Infelizmente já cá não está, para me orientar num mundo que cada vez percebo menos. Gostava de voltar a ser criança por momentos, só mesmo para voltar a respirar um pouquinho da infância “perfeita” que tive a sorte de ter…Não é possível e resta-me tentar fazer pelos outros, aquilo que fizeram por mim. Acho que o grande desafio da minha vida é conseguir fazer isso pelos que me rodeiam, mas cada vez é mais difícil, pois o meu filho fica “preso” numa escola o dia inteiro, as “Almendras” estão a desaparecer e foram substituídas por praças de alimentação de shoppings, a comunidade de então por multinacionais que dão tudo exigindo o dobro em troca, não tenho tempo para me sentar descansado com ninguém sem olhar para o relógio do telemóvel e agora toda a gente tem um LCD em casa…

Vou continuando a tentar…

Obrigado Avó

4 comentários:

Carla M. disse...

Não tens jeito para escrever? Onde é que ouviste dizer isso?

Podes até não ter jeito para escrever tudo direitinho, com as vírgulas no sítio, mas tens, concerteza, muito para contar.

Adorei ler este post e confesso que fiquei com a lagrimita no canto do olho, lembrando-me eu, também, dos fins de semana e Verões passados na terra dos meus avós.

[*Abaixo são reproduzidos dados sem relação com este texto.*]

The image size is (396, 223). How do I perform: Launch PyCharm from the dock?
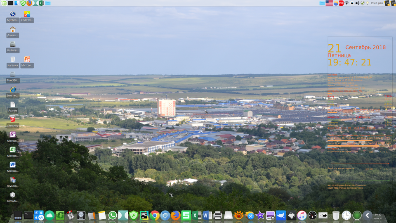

Obrigada pot me fazeres lembrar isso, Nuno.

:D

Beiinho

Unknown disse...

Quando no 2º andar se ouvia: NUNO LUIS!, já se sabia que a coisa estava a ficar preta para um certo tipo com o cabelo aos caracóis.

Anônimo disse...

ola Almendrence foi com muito prazer que li estas linhas sobre Almendra .sabes que a nossa terra apesar de ter ja luz agua .... a vida é sempre simples modou mas nao tanto como isso .

Rui Gonçalves disse...

Olá Nuno,

Não sei bem que idade tens, mas devemos nos ter cruzado muitas vezes em Almendra. Pela descrição "vivias" os Verões perto do Calvário e eu "viva-os" lá mais para baixo perto do Solar do Visconde. Ainda hoje vou a Almendra muitas vezes e espero conseguir transmitir ao meu filho (em breve serão dois) o prazer de lá ir e da vida simples numa aldeia.

Quando lá fores diz qq coisa, podíamos nos encontrar no Calvário, porque os meus pais agora têm uma casa perto do cemitério.